▸ **Exercise instructions**
For the entries that follow, set down each one exactly and drop any pictures.
────────────────
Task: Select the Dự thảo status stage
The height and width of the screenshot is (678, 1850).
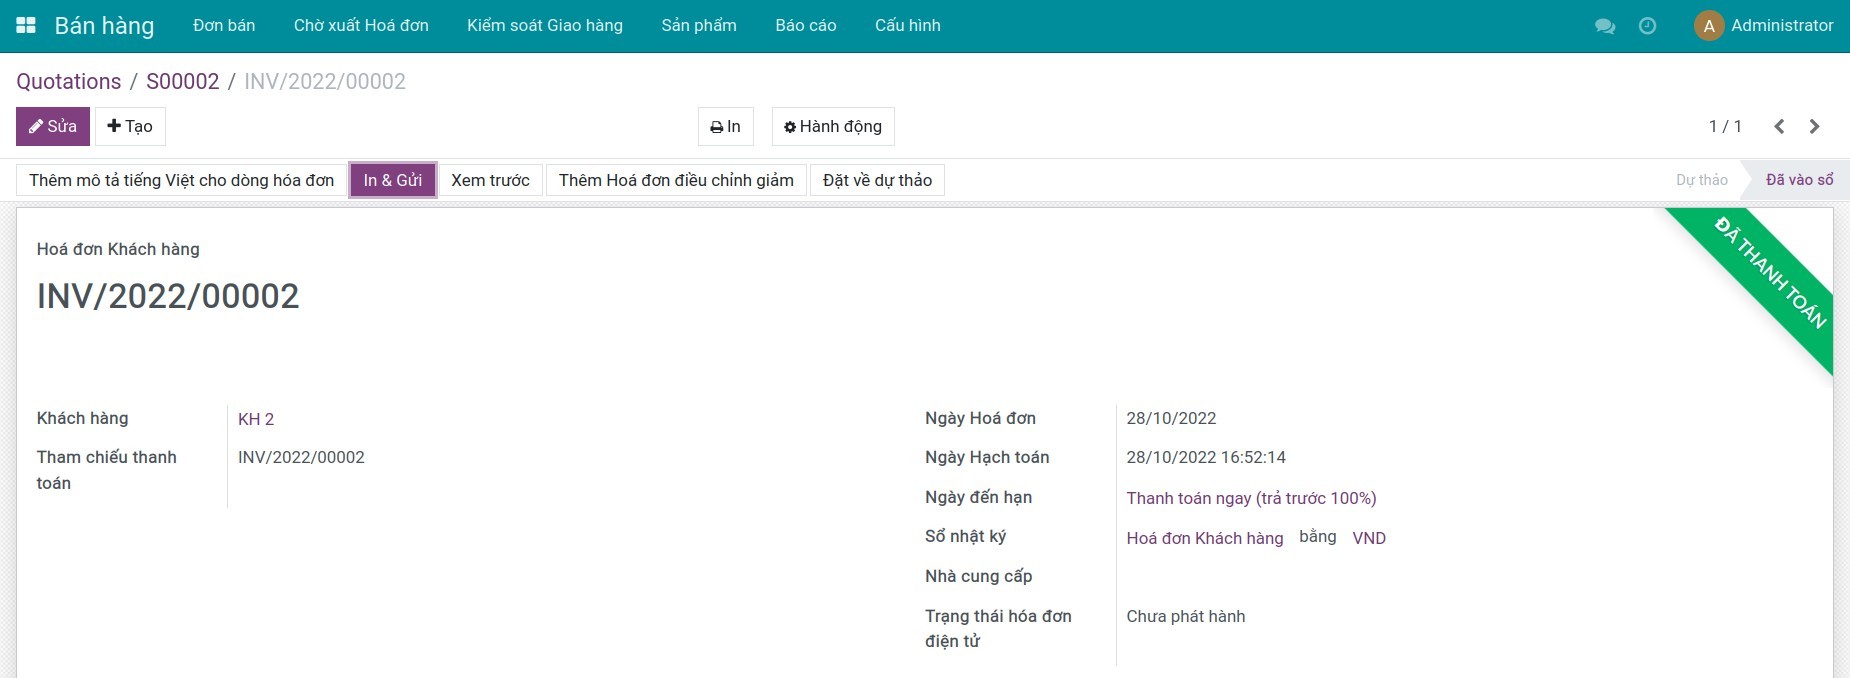Action: click(1701, 180)
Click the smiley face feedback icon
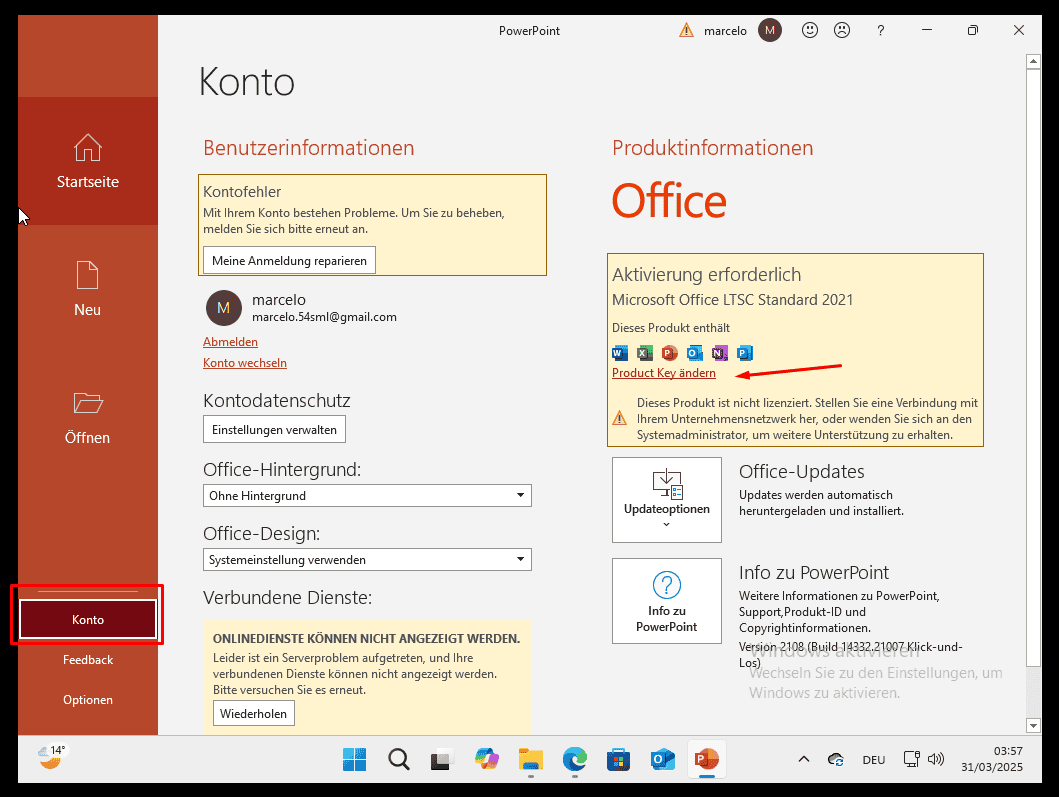The height and width of the screenshot is (797, 1059). (810, 31)
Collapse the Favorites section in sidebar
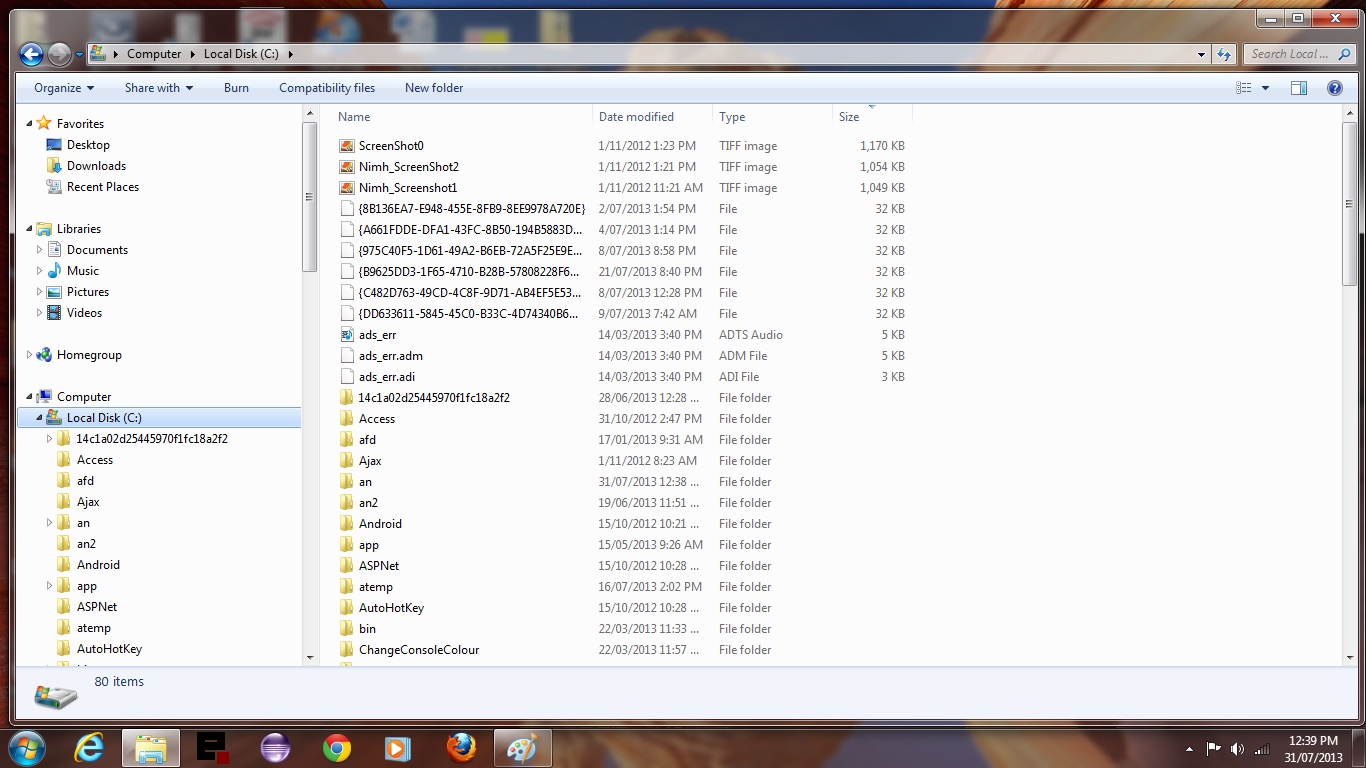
────────────────
▸ **Solution to this task**
Task: Select the Dự thảo status stage
The height and width of the screenshot is (678, 1850).
Action: click(1701, 180)
Click the smiley face feedback icon
The height and width of the screenshot is (797, 1059). (810, 31)
Collapse the Favorites section in sidebar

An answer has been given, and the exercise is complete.